Little by little, the thesis we first laid out in January (when we explained how the drain of the Treasury's cash balance - or TGA - will boost risk assets and offset the Fed's tightening QT), and then followed up with its mirror-image two weeks ago when (in "Why The End Of The Debt Ceiling Crisis Triggers The Next $1.2 Trillion Banking Crisis") we explained how the coming $1.2 trillion refill of the TGA (now that the debt ceiling "crisis" has been resolved) would adversely impact stocks and the economy, is becoming conventional wisdom (which is troubling, as it means it is increasingly priced in, but that's the topic for a different article).

Consider yesterday's report from Deutsche Bank's Steven Zeng (available to professional subs) in which the rates strategist writes that the TSY cash balance via a surge in bill supply may result in a sharp drawdown in bank reserves, potentially interfering with the Federal Reserve’s quantitative tightening policy, which is precisely what we said two weeks ago.

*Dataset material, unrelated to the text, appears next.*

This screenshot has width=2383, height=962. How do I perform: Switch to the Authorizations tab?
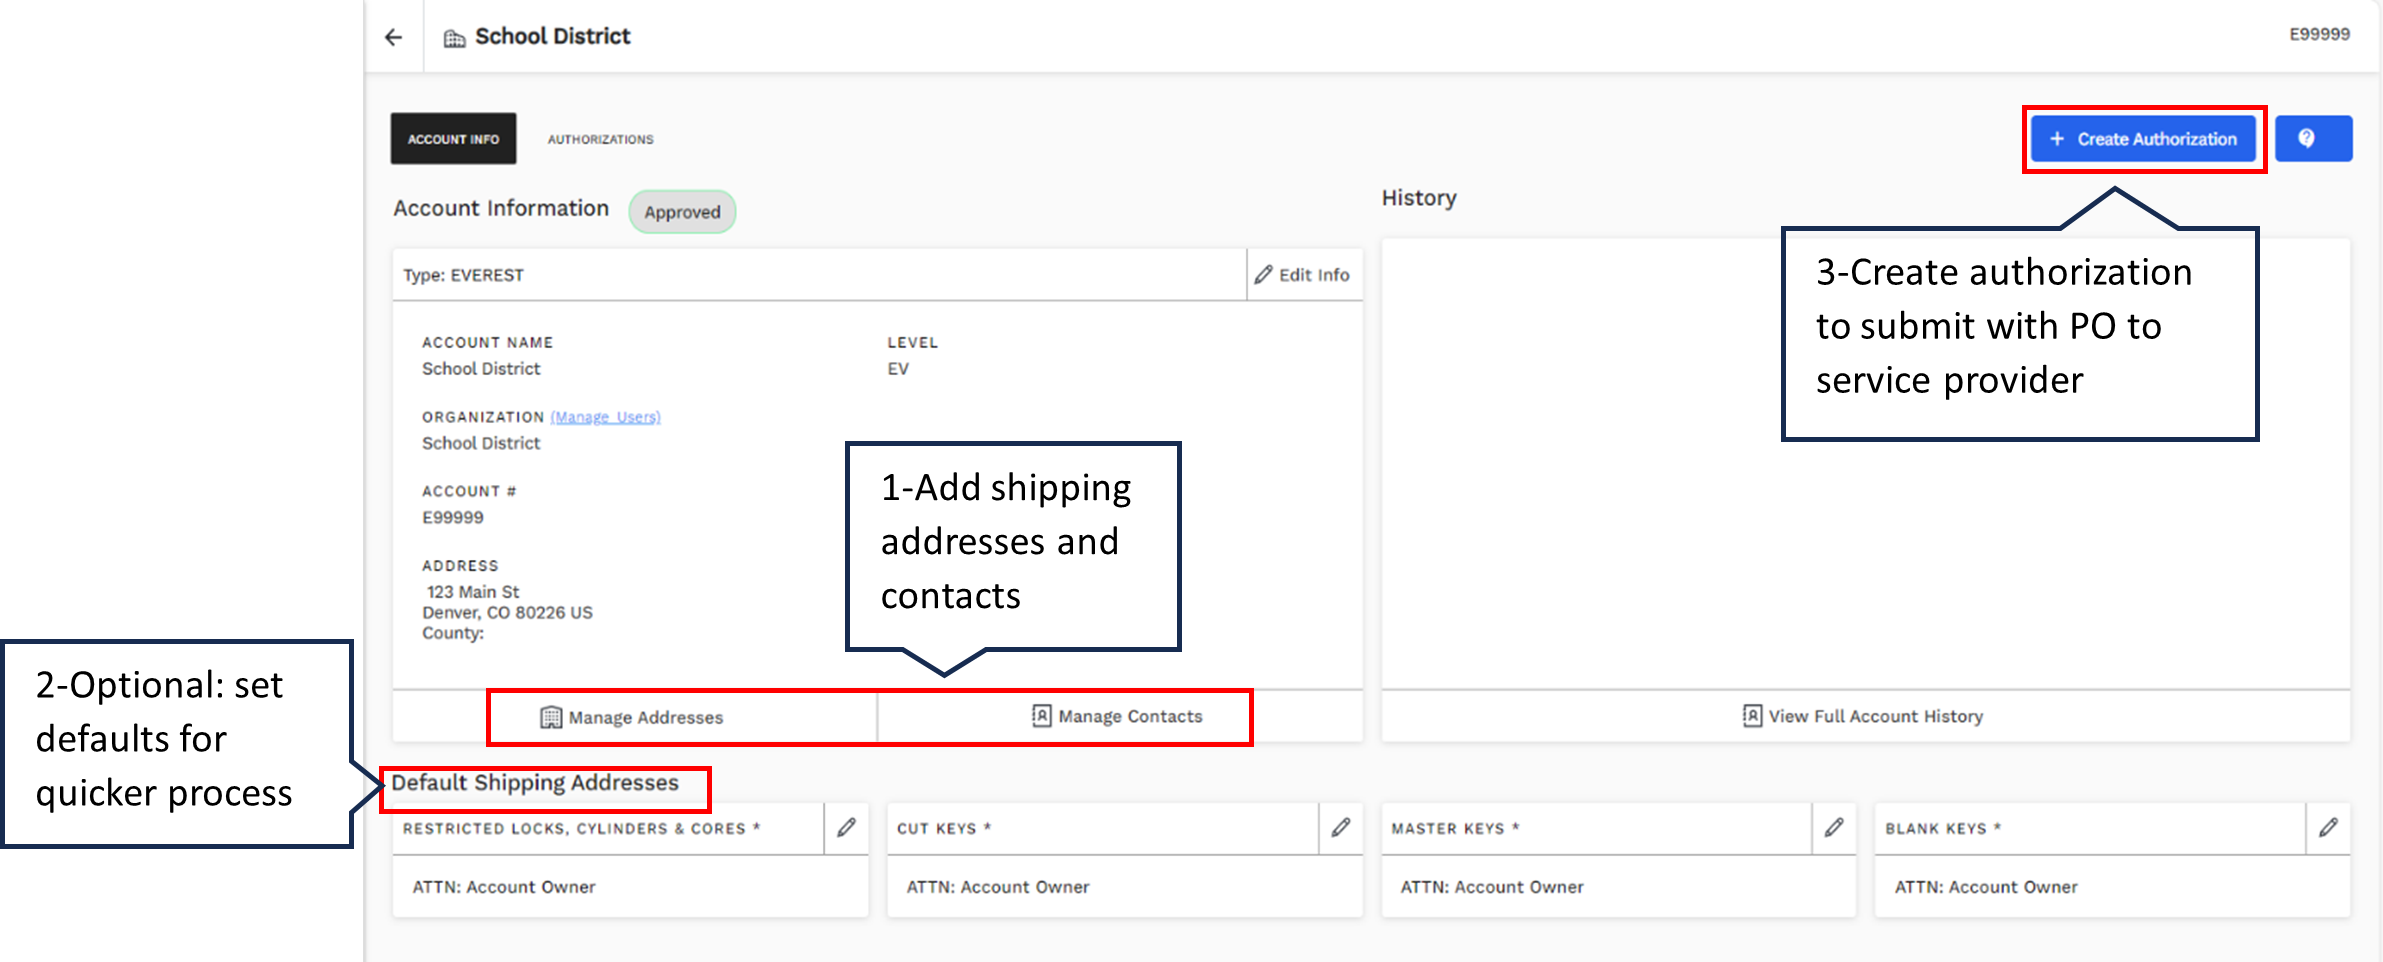pos(600,138)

Or consider Michael Hartnett's latest note (which we will detail in a subsequent post), in which the bearish BofA strategist says that "monetary policy remains the big dog and is set to tighten in coming months" and is also the "biggest reason we are not capitulating into risk despite price action." According to Hartnett, after an $8.9tn increase in 2020, $4.3tn in 2021, but then dropped -$1.1tn in 2022; global liquidity has jumped +$170bn so far in 2023, Jan thru Apr, driven by liquidity from the SVB collapse and the BoJ, but then it shrank by $50bn May and "is set to collapse more than $1 trillion next 3-4 months" as follows: "$100bn QT from Fed/ECB/BoE/BoC/RBA/RBNZ per month + $1tn T-bill supply +  $200-300bn rise in TGA + MMF outflows (from RRPs to T-Bills) = could approach a $1.5tn liquidity drain."